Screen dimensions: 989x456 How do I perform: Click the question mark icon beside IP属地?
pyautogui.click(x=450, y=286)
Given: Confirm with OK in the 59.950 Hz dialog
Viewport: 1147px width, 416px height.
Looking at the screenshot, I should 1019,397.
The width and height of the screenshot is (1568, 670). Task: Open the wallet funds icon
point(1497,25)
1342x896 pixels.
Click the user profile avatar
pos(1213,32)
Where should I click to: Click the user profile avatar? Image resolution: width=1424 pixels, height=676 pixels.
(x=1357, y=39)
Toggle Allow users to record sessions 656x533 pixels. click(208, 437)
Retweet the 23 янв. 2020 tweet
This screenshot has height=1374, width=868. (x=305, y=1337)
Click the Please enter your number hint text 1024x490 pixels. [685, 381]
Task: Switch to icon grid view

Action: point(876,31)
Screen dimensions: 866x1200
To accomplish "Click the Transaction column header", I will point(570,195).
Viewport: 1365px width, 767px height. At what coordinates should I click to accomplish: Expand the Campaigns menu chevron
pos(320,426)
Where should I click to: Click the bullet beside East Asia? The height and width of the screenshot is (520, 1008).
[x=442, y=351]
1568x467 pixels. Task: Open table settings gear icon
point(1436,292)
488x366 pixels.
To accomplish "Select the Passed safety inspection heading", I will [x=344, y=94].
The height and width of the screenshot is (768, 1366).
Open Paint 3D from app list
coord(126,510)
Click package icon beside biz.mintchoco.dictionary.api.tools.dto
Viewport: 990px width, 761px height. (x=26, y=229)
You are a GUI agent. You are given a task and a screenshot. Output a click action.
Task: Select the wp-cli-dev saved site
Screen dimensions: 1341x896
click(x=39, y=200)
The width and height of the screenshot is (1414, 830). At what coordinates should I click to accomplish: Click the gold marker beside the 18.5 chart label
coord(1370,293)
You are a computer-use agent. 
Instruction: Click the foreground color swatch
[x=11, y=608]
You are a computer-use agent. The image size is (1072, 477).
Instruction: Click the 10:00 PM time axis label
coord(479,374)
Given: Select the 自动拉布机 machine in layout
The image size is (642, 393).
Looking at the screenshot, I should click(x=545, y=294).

WORK INSTRUCTIONS:
Write out exactly the lines from the line with "Task: Select the wp-cli-dev saved site" to the close of the listing above, including both of those lines.

EXERCISE RESPONSE:
Task: Select the wp-cli-dev saved site
Screen dimensions: 1341x896
click(x=39, y=200)
The width and height of the screenshot is (1414, 830). At what coordinates should I click to accomplish: Click the gold marker beside the 18.5 chart label
coord(1370,293)
You are a computer-use agent. 
Instruction: Click the foreground color swatch
[x=11, y=608]
You are a computer-use agent. The image size is (1072, 477).
Instruction: Click the 10:00 PM time axis label
coord(479,374)
Given: Select the 自动拉布机 machine in layout
The image size is (642, 393).
Looking at the screenshot, I should click(x=545, y=294).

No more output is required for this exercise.